The 2001 Nisqually earthquake, a magnitude 6.8 event centered near Olympia, shook Seattle hard enough to crack the Alaskan Way Viaduct and settle buildings in Pioneer Square. For anyone developing in the city's 750,000-resident core, that memory drives one critical question: is the soil under this site going to liquefy during the next big one? Our team runs soil liquefaction analysis by combining field SPT data with lab grain-size distributions, following the procedures in ASCE 7 and IBC Chapter 18. We map the factor of safety against liquefaction and estimate post-shaking settlement. Whether you're on fill along the Duwamish Waterway or dense advance outwash in Northgate, you need a number, not a guess. And the Seattle Department of Construction and Inspections expects that number before issuing a foundation permit. For sites where blow counts are ambiguous, we often pair the CPT test with the SPT to get a continuous profile and avoid thin-layer surprises that standard sampling can miss.
A site with clean sand and a groundwater table at 6 feet can lose 80% of its bearing capacity in a design-level earthquake—the numbers don't lie.
Methodology and scope
The difference in liquefaction risk between a Capitol Hill site on glacial till and a Sodo parcel on Holocene fill is night and day. Till blows refusal at 10 feet; fill can go 60 feet deep with N-values under 10. Our analysis distinguishes these two worlds. We start with the corrected SPT blow count (N1)60, apply the fines content correction from the lab, and compute the Cyclic Stress Ratio for the design earthquake. The factor of safety comes straight from the Seed & Idriss simplified procedure, updated with the Boulanger & Idriss (2014) refinements. For the Seattle basin, we often run two scenarios: one for a shallow crustal event on the Seattle Fault and one for a deep intraslab Nisqually-type event. The report includes a liquefaction potential index map, settlement estimates per layer, and lateral spreading displacement checks. Our lab runs triaxial cyclic testing when the project demands a site-specific cyclic resistance ratio rather than a correlation-based value.
Local ground factors
Seattle's winter rains raise the groundwater table across the Duwamish basin and the Ship Canal corridor, which directly increases liquefaction susceptibility from November through March. A site tested in August might show dry sand to 15 feet; the same site in February could have water at 4 feet. We log the groundwater depth during drilling and note seasonal fluctuation patterns based on nearby monitor wells. Ignoring the seasonal high means underestimating the Cyclic Stress Ratio and overestimating the factor of safety. The Seattle Fault runs east-west just south of downtown, and a rupture there produces stronger shaking in the industrial district than a deep Nisqually event. Our analysis accounts for both source types by adjusting the magnitude scaling factor and the depth-dependent stress reduction coefficient. For waterfront projects, we add a lateral spreading displacement check using the empirical model from Youd et al. (2002), which correlates free-face ratio, layer thickness, and fines content to expected horizontal movement.

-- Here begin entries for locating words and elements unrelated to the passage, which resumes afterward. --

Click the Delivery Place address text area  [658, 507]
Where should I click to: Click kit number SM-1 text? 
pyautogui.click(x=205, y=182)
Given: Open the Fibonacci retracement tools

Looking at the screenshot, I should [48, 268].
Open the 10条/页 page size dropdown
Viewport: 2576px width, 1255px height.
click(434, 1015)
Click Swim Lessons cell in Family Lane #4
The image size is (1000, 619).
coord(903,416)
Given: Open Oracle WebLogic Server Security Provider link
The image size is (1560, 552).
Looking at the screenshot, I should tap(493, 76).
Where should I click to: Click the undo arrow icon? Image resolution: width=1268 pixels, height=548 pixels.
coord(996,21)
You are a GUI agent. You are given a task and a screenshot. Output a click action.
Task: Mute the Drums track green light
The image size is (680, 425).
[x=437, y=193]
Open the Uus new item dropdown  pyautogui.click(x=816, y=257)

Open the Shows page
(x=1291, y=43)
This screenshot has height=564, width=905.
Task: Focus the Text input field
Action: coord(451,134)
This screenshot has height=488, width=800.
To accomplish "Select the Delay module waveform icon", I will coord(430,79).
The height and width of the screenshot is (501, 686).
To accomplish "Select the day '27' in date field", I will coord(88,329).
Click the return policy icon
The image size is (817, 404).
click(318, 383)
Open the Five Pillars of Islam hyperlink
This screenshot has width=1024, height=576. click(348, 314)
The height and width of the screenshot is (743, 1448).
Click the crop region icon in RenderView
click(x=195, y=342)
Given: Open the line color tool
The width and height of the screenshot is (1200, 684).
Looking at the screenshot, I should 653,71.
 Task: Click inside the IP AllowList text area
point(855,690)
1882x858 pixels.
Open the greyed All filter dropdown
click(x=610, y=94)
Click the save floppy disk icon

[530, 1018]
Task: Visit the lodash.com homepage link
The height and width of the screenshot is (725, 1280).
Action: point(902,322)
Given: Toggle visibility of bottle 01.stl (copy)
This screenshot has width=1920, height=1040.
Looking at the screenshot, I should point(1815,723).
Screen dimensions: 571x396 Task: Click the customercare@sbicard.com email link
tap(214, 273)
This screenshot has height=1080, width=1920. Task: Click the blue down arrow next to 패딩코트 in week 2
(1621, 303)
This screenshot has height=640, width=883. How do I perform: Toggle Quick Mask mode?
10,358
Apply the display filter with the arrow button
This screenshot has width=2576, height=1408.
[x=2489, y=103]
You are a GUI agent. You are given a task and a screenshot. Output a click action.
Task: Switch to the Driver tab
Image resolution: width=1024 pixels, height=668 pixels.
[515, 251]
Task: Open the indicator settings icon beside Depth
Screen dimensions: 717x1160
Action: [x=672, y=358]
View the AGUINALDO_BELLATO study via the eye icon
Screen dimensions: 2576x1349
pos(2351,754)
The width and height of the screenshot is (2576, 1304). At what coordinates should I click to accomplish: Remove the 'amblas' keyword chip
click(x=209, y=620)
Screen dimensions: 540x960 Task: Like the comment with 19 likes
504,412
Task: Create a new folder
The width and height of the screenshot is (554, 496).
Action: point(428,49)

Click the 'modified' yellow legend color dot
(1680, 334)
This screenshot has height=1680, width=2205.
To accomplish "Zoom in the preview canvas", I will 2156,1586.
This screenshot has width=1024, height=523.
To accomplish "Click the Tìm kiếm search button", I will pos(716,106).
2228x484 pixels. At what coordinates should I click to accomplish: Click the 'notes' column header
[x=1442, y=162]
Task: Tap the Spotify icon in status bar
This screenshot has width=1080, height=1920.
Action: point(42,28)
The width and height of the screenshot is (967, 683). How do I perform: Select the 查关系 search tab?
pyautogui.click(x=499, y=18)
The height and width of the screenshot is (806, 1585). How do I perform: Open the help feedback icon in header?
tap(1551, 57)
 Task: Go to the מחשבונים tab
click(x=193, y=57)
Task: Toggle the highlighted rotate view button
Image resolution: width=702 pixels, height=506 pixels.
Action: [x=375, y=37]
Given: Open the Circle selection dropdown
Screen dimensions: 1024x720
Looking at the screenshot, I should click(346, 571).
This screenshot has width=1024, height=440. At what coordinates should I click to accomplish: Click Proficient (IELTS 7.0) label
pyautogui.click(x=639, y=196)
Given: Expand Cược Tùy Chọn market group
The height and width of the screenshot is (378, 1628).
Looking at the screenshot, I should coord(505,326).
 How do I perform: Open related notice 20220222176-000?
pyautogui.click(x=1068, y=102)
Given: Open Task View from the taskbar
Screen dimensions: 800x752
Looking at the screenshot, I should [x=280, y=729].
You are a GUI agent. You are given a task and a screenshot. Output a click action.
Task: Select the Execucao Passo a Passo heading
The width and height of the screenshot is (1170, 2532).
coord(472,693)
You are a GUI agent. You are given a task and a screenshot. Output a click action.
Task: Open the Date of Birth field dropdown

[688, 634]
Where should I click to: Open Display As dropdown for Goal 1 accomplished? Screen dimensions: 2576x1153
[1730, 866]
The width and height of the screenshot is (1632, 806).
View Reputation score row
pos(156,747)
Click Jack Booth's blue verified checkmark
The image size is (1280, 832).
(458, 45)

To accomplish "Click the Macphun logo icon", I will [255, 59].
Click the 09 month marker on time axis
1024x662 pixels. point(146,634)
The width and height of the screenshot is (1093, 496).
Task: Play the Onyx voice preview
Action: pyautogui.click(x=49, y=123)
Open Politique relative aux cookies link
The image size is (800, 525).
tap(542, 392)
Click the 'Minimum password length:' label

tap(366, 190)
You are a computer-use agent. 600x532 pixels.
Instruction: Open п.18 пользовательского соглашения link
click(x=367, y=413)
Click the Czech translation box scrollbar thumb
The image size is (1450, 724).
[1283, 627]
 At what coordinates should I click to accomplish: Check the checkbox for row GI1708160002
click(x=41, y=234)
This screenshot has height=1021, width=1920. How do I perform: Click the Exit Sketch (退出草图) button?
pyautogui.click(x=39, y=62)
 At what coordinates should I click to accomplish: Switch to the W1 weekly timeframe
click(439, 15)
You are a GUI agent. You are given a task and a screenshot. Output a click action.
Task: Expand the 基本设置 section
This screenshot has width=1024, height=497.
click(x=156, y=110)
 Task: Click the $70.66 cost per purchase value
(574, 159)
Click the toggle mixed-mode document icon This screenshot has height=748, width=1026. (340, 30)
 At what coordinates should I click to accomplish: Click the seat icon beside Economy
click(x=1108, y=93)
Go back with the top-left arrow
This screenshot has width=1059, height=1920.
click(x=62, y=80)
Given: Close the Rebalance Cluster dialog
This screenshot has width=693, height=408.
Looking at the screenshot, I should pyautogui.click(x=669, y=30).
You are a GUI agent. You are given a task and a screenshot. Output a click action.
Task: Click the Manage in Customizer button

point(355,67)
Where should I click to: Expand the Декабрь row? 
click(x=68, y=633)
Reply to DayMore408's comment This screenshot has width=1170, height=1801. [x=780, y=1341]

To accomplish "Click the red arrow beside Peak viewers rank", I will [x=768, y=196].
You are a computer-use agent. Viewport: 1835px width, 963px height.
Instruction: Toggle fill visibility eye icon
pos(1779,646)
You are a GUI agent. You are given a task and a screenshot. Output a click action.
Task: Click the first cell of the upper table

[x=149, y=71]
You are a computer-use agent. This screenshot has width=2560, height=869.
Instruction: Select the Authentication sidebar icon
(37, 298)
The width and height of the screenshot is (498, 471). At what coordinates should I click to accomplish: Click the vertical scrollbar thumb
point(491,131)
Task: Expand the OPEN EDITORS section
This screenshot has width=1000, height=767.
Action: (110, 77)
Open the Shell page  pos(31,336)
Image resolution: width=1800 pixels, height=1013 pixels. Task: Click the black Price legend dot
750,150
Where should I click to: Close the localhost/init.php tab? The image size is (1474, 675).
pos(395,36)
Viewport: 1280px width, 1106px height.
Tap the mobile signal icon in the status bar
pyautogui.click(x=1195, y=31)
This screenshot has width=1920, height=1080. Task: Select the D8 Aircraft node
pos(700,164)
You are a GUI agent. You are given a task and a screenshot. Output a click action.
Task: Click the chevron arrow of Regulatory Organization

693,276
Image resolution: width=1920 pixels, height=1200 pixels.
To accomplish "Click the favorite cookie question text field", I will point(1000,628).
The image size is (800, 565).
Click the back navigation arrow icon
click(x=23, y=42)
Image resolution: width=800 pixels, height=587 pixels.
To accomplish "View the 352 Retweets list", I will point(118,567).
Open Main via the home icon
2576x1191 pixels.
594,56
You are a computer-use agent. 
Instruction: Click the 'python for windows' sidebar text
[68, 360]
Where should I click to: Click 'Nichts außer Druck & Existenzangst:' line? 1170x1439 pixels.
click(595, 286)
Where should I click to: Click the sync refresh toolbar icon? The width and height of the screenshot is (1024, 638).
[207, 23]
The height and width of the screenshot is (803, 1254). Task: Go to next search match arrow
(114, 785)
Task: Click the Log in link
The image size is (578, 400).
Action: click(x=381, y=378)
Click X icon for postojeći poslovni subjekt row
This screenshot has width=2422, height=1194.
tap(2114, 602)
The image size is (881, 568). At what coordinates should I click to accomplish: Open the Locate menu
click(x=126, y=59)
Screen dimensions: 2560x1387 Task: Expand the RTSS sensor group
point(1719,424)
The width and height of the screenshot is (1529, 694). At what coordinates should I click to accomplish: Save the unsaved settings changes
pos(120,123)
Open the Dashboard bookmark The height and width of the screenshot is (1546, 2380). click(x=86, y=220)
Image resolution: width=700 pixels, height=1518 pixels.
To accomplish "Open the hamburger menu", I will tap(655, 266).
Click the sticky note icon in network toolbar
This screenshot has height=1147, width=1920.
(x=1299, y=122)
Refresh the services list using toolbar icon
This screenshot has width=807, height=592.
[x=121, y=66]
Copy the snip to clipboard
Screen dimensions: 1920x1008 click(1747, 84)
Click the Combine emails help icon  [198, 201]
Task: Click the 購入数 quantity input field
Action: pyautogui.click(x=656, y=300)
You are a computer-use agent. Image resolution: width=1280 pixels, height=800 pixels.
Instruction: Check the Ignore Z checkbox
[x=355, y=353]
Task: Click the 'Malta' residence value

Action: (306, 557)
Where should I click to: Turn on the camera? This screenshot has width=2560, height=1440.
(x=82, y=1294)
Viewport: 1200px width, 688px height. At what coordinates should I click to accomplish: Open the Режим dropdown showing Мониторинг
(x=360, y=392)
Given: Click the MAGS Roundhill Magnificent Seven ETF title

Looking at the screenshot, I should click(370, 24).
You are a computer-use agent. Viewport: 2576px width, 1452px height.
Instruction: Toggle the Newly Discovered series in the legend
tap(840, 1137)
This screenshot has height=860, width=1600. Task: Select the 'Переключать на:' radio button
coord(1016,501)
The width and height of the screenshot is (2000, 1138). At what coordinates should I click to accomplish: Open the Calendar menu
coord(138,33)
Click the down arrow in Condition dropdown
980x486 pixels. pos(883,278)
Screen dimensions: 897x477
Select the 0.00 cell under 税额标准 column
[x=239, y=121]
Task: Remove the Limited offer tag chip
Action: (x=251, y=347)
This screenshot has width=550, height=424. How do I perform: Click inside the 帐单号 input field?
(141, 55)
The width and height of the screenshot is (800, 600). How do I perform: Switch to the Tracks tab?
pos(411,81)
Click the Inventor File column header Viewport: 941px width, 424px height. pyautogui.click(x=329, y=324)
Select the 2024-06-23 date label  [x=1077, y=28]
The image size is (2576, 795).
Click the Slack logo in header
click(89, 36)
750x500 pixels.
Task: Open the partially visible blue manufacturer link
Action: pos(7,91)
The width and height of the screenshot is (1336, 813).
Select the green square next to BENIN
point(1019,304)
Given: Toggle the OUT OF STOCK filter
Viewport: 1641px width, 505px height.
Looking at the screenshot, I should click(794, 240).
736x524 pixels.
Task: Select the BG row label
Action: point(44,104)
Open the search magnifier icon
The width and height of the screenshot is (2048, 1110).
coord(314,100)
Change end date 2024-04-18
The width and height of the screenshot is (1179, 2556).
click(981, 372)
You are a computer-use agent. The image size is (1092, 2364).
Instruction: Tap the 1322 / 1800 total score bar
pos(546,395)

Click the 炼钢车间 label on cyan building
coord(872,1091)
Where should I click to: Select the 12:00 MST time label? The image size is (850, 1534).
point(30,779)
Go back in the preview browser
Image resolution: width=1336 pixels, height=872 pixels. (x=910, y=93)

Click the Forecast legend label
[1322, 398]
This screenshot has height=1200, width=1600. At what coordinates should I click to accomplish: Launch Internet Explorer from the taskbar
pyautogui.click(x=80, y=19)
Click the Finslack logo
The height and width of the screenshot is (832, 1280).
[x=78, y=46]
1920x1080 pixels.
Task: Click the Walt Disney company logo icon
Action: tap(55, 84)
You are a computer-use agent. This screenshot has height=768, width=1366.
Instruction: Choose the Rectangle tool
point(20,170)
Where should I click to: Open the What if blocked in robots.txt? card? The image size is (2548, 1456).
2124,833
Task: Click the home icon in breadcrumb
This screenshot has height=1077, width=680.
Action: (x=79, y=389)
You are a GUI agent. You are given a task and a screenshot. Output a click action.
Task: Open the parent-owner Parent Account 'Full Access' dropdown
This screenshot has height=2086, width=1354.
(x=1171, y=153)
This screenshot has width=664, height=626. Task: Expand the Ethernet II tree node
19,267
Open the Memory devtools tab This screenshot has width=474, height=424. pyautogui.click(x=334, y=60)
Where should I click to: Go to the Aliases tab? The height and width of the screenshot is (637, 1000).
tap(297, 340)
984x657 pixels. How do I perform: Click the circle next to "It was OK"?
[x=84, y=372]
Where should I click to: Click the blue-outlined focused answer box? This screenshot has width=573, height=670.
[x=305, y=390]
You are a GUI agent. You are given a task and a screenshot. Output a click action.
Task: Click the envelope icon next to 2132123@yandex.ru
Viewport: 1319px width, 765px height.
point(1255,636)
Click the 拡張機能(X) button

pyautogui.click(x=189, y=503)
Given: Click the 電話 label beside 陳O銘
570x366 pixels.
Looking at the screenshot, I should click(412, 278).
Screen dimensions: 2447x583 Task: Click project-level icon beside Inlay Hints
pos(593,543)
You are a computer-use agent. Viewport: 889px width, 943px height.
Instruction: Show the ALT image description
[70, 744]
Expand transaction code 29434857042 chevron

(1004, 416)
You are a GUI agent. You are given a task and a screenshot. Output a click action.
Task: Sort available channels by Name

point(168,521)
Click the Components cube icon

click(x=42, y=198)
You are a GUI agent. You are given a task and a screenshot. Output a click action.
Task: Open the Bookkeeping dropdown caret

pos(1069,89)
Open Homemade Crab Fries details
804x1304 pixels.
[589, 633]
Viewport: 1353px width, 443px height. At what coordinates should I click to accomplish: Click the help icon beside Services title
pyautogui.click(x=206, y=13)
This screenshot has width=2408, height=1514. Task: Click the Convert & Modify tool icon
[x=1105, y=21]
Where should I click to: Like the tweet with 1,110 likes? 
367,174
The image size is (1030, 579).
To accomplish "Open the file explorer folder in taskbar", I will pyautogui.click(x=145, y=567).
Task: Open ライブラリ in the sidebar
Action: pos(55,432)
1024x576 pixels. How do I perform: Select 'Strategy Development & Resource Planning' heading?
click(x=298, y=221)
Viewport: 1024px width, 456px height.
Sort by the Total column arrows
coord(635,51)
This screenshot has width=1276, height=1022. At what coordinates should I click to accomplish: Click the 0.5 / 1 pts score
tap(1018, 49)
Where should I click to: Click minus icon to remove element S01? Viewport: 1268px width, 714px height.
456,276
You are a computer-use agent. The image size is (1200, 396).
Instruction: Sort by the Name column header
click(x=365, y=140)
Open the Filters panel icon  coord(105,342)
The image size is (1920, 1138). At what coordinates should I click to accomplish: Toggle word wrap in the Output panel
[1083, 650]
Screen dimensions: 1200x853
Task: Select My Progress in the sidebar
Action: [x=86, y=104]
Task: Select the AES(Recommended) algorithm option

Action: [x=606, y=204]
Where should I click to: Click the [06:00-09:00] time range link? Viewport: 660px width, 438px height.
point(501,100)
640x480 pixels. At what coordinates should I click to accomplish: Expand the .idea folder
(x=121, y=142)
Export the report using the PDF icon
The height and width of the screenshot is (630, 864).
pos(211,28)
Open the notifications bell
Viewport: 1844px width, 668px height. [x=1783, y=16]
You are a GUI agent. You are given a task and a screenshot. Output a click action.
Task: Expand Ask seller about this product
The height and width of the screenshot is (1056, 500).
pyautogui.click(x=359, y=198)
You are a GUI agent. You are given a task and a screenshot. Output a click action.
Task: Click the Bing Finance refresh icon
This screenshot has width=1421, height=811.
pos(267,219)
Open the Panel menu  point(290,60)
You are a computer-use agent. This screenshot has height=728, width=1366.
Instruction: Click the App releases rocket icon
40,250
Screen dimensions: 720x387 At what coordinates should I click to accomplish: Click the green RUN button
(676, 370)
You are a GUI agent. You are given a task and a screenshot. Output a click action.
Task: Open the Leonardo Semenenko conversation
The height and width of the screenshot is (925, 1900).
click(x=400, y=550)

Frequently asked questions
How much does a soil liquefaction analysis cost in Seattle?
A complete analysis—including SPT drilling, lab grain-size testing, and the engineering report—runs between US$2,830 and US$4,370. The range depends on boring depth, number of samples, and whether we run cyclic triaxial tests. Two borings to 50 feet with standard lab work typically fall near the midpoint.
When does the Seattle building department require a liquefaction study?
SDCI triggers a liquefaction study when the geotechnical report identifies loose saturated sand or low-plasticity silt in Seismic Design Category D, E, or F. Most of the Duwamish industrial area and the Ship Canal corridor fall into these categories. The requirement comes from IBC Section 1803.5.12 and the Seattle Building Code amendments.
What's the difference between a liquefaction screening and a full analysis?
A screening checks the 'Chinese criteria' (fines content, plasticity, water table) using existing logs and says 'potential yes/no.' A full analysis drills the site, recovers samples, runs grain-size and Atterberg limits in our lab, computes the factor of safety per Boulanger & Idriss, and estimates settlement and lateral spread. The screening costs less, but the full analysis gives your structural engineer numbers to design with.